カジノ ディーラー

カジノに必要不可欠なディーラーってどんな仕事?年収などを紹介!

2018/12/06

2018年7月20日に統合型リゾート(IR)実施法が可決され、いよいよ日本でのカジノ開業も現実のものとなります。

そこで注目されているのが新たな雇用として誕生する、カジノディーラーです。

この記事では、カジノディーラーとはどのような仕事なのか、そして気になる年収についてなどを紹介していきます。

カジノ ディーラーってなに?

カジノ ディーラー
カジノディーラーとはテーブルゲームにおけるゲームの進行役を務めるスタッフのことです。カードを配ったりルーレットにボールを投げ入れたり、そしてお客さんのチップを精算したりします。

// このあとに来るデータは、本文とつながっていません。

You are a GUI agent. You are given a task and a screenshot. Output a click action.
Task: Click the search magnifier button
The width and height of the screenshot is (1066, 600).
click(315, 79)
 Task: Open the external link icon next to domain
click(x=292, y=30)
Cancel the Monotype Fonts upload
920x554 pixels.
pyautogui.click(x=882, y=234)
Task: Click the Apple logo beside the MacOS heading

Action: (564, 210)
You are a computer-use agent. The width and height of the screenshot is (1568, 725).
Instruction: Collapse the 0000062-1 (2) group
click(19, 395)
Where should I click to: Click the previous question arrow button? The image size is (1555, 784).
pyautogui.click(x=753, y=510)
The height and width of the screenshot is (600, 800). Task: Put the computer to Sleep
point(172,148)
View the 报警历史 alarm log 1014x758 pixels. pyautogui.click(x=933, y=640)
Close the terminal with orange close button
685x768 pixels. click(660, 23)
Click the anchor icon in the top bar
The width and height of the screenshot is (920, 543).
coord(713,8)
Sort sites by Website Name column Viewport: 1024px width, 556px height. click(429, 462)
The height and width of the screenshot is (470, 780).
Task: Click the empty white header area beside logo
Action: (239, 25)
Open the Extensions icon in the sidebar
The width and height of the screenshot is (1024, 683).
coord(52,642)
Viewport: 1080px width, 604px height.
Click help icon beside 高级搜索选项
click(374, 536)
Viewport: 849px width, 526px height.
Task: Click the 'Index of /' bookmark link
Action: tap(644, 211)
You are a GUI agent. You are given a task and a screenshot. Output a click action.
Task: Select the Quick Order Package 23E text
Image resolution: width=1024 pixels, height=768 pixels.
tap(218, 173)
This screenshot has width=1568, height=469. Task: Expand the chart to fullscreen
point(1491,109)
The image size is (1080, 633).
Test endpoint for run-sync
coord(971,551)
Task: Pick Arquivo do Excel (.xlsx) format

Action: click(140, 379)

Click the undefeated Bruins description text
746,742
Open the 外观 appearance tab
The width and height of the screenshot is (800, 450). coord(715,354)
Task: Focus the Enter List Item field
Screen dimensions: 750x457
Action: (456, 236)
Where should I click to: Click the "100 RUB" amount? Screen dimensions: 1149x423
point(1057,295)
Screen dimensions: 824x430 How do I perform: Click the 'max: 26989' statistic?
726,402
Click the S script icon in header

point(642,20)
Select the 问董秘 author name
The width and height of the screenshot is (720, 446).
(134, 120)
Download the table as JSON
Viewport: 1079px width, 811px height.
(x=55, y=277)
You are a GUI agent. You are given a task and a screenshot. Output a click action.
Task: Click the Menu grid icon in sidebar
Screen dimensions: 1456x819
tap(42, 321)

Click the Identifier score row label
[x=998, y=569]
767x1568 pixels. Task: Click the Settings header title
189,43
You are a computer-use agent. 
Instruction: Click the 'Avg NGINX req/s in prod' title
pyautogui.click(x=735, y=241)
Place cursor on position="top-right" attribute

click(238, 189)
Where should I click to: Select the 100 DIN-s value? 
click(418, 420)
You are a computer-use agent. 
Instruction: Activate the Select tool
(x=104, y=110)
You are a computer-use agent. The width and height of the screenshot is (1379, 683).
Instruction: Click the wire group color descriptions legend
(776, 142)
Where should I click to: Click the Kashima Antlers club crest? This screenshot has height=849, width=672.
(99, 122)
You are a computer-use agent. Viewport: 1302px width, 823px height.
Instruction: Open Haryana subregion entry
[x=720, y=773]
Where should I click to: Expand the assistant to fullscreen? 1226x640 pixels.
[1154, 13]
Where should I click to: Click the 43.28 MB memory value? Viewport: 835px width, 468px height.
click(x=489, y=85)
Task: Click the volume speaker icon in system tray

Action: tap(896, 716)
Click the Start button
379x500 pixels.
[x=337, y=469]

ここからはカジノディーラーについて一つずつ紹介をしていきます。

カジノディーラーが取得すべき技術は多い

決してカジノの主役ではないものの、そのスマートな立ち居振る舞いに憧れる人も多いのではないでしょうか。

カジノディーラーの仕事は、ゲームをスムーズに進行させてお客さんを楽しませることです。そのためには、実は多くの技術を必要とします。

まず、自分が手掛けるゲームのルールについて熟知することはもちろん、カードを配ったりお客さんのチップを正確に把握したりすることは必須です。

間違えたからといってやり直すことはできず、勝ったお客さんのチップ還元で計算間違いをしてしまうと、大きなトラブルにも発展しかねません。

さらに、プレイヤーの中にはいかさまをする人も少なくありません。もちろんゲームの様子はカメラで確認していますが、不正があればその場で指摘することも必要です。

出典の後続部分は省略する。